TO DO:
Check the material that follows and say how many lines include the string "agent", giving the number alone.

GIVEN DATA:
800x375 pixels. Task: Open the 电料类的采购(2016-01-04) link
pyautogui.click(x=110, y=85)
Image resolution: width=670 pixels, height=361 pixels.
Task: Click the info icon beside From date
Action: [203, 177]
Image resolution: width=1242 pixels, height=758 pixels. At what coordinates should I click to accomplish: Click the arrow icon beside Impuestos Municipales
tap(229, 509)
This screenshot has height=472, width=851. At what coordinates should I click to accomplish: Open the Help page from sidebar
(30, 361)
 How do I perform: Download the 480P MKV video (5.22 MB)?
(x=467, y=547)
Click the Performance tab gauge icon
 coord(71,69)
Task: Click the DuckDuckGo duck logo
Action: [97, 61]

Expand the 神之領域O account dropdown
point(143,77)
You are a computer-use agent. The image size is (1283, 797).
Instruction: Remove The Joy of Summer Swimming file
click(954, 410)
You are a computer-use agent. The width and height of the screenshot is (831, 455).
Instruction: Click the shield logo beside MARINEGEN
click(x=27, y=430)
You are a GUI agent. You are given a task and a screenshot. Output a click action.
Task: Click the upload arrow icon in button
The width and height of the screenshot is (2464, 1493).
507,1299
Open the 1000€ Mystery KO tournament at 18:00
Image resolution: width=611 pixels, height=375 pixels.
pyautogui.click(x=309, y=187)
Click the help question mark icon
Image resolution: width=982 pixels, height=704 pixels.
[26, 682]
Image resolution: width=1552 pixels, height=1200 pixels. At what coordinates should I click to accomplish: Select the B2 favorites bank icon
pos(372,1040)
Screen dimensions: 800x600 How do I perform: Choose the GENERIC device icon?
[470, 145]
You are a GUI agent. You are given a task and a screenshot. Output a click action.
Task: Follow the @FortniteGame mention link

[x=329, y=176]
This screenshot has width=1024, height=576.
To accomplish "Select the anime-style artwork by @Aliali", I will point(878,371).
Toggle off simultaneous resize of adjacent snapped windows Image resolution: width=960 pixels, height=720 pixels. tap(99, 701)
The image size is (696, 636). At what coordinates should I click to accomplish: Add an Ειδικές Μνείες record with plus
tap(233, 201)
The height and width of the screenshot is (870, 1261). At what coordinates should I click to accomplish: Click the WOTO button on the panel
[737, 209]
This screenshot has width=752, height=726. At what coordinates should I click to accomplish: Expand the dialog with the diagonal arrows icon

RESULT:
4